> _INSTRUCTIONS TO FOLLOW_
For this exercise, write out every entry exactly and leave the pictures out.
+++ DATA SHOWN
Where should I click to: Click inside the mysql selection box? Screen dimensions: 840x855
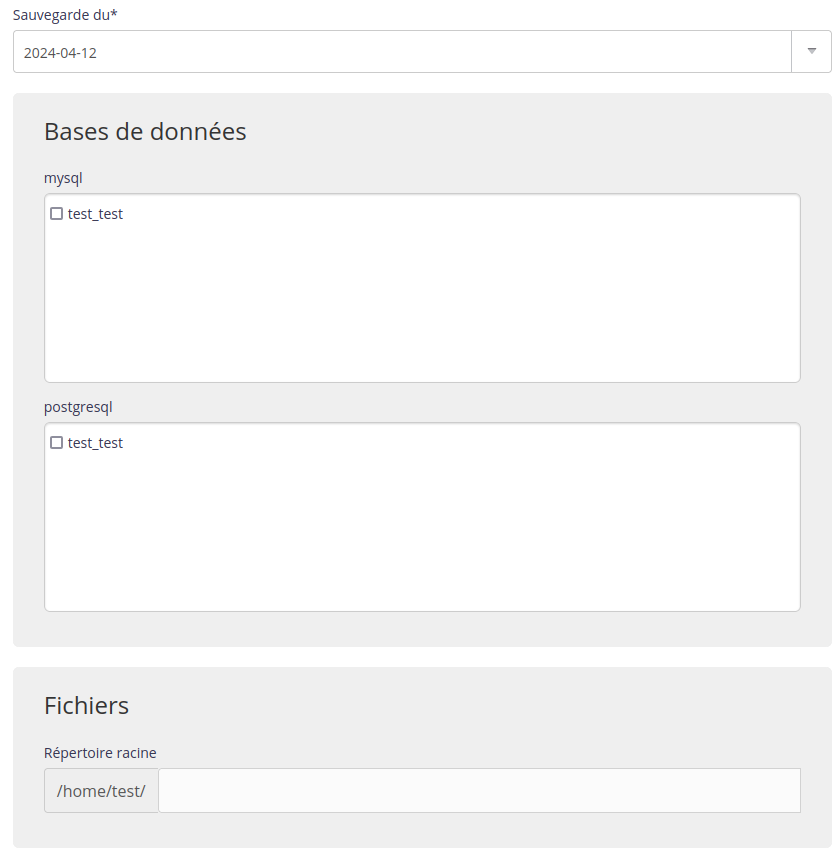point(420,300)
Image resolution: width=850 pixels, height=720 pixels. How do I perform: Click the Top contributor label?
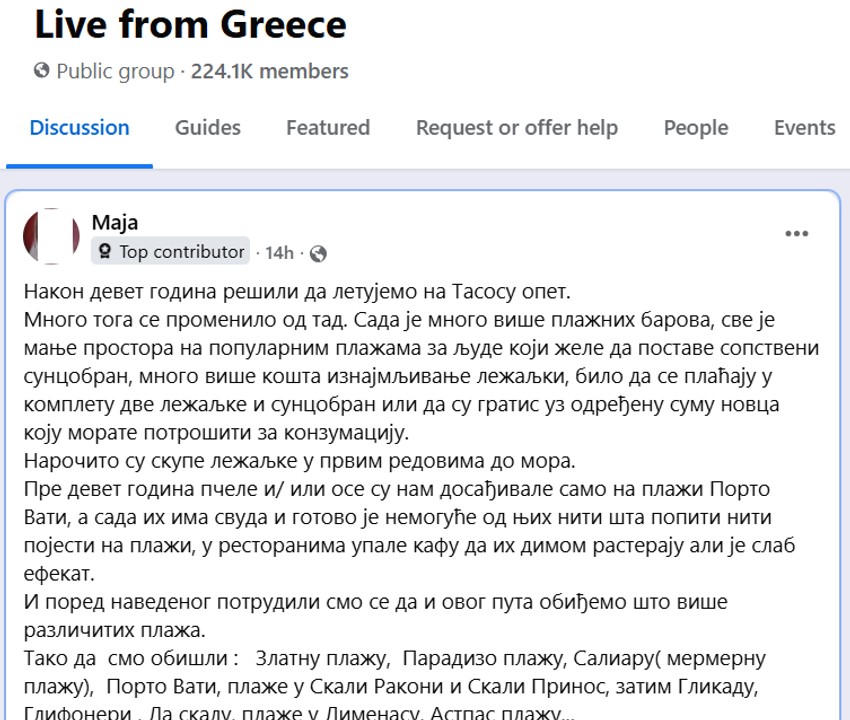(x=181, y=252)
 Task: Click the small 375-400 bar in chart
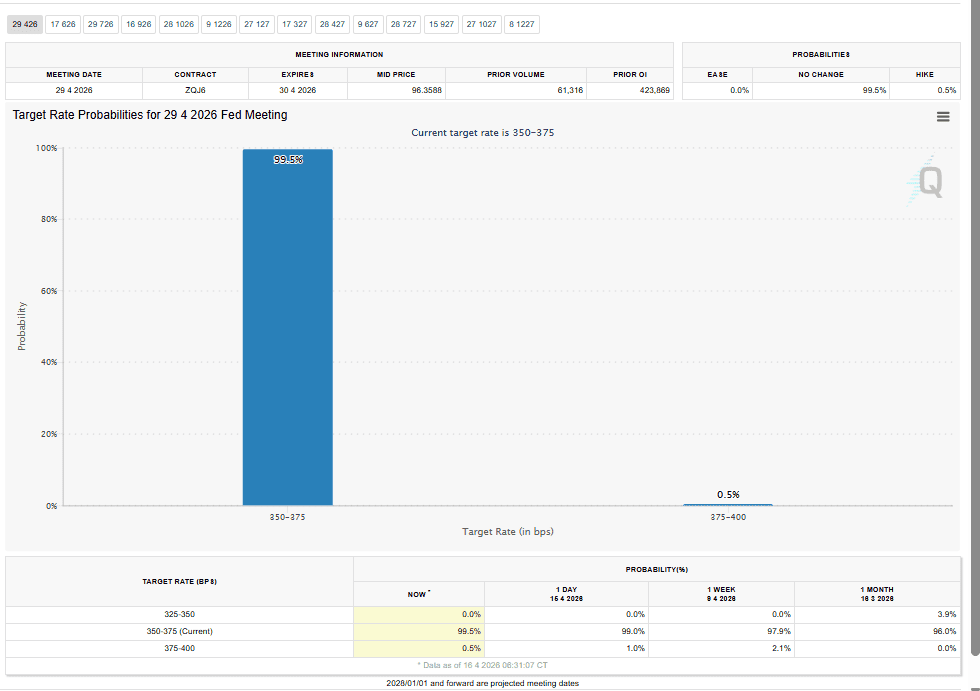[727, 504]
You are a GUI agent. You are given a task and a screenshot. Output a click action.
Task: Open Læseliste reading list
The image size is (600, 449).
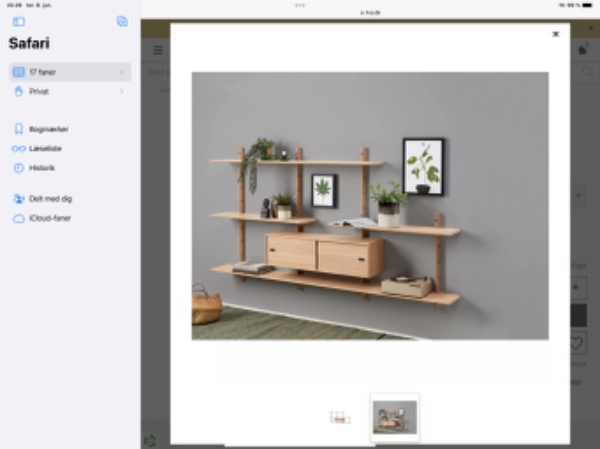coord(45,148)

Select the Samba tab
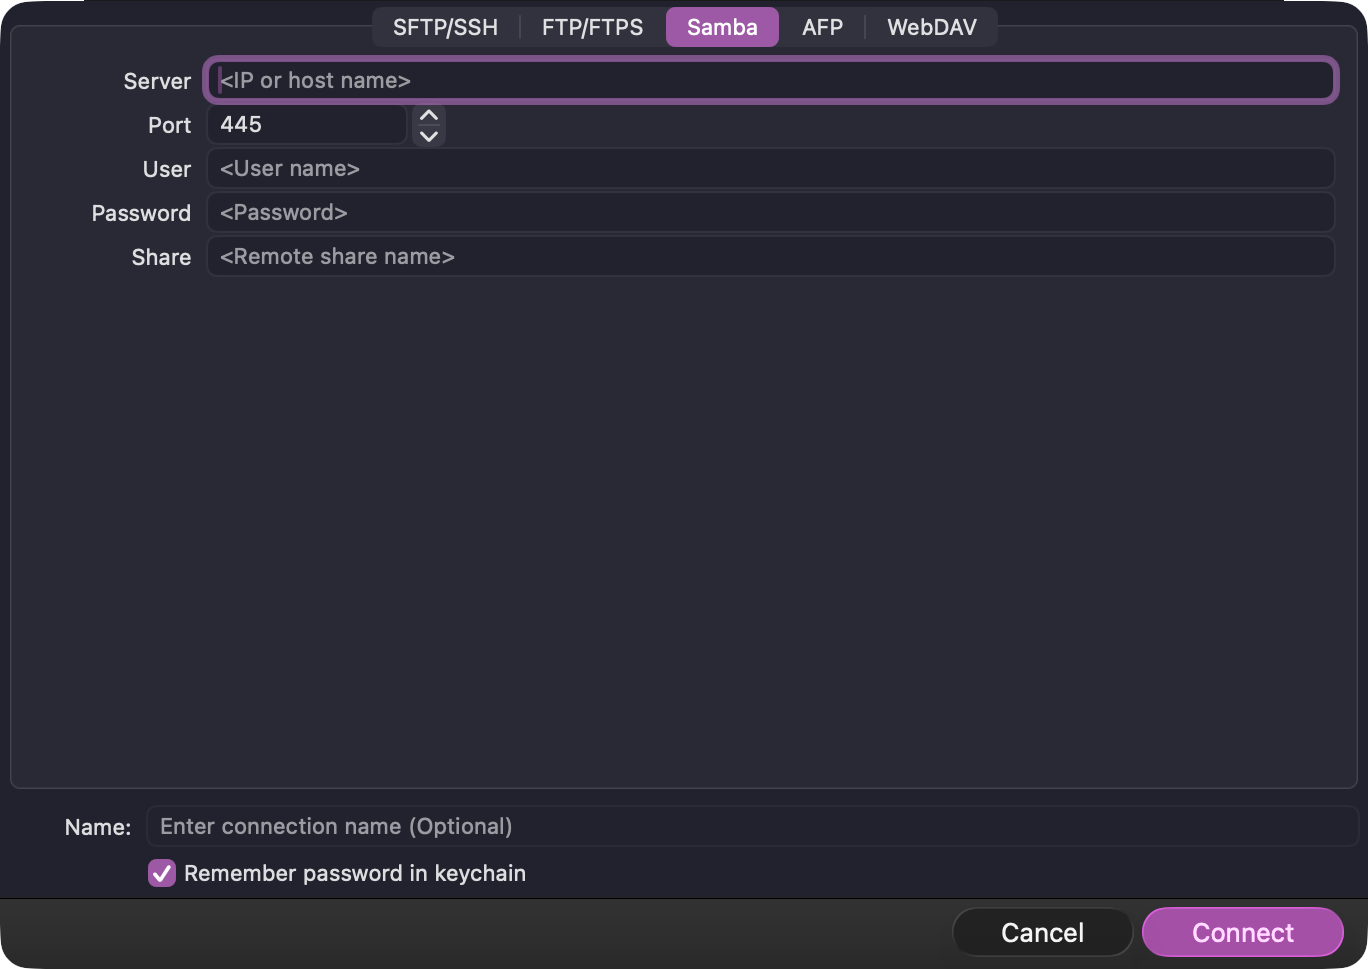[x=722, y=27]
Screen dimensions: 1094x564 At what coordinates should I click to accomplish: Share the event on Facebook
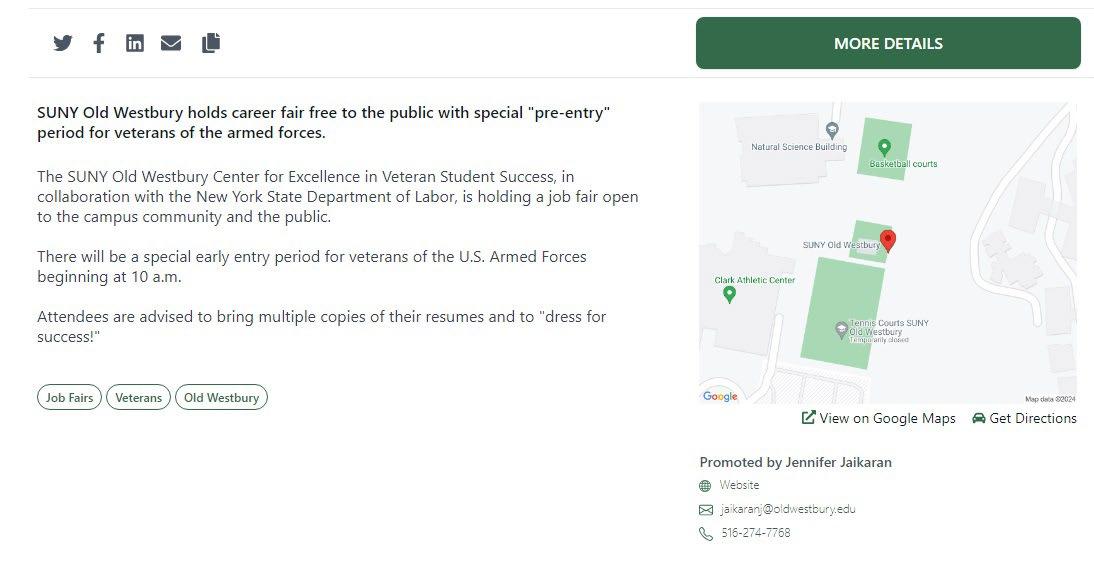pos(99,43)
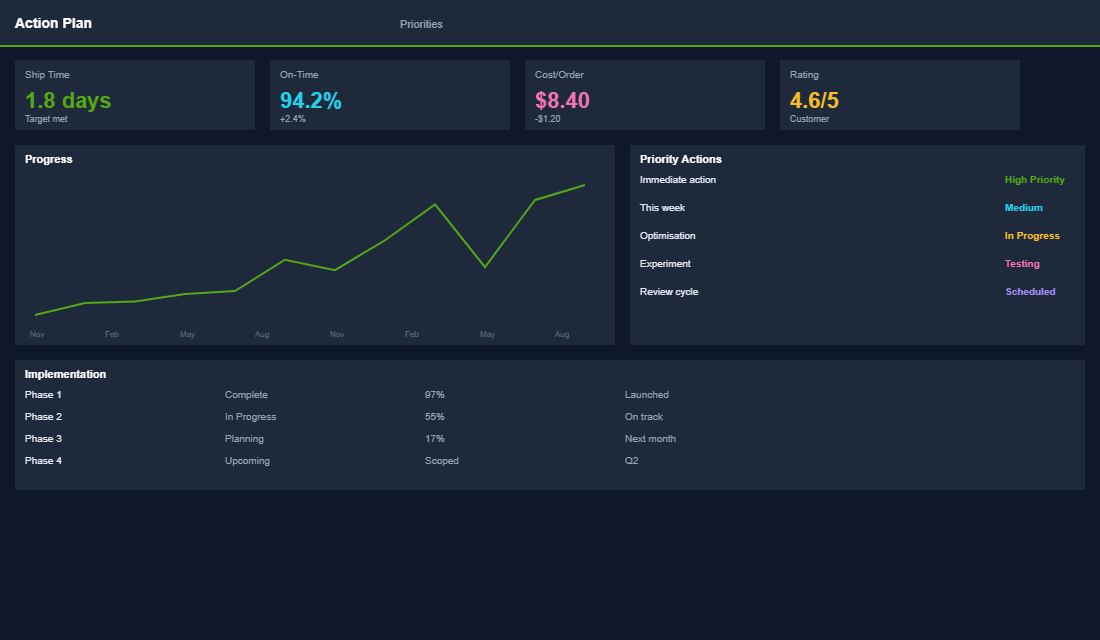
++++++
> _SOLUTION FOR THIS PROBLEM_
Where should I click to: Click inside the mysql selection box? Screen dimensions: 840x855
point(420,300)
Image resolution: width=850 pixels, height=720 pixels. How do I perform: Click the Top contributor label?
(x=181, y=252)
 Task: Click the small 375-400 bar in chart
[727, 504]
You are a GUI agent. You are given a task and a screenshot. Output a click action.
Task: Open Læseliste reading list
The image size is (600, 449).
coord(45,148)

Select the Samba tab
[x=722, y=27]
Screen dimensions: 1094x564 At what coordinates should I click to accomplish: Share the event on Facebook
pos(99,43)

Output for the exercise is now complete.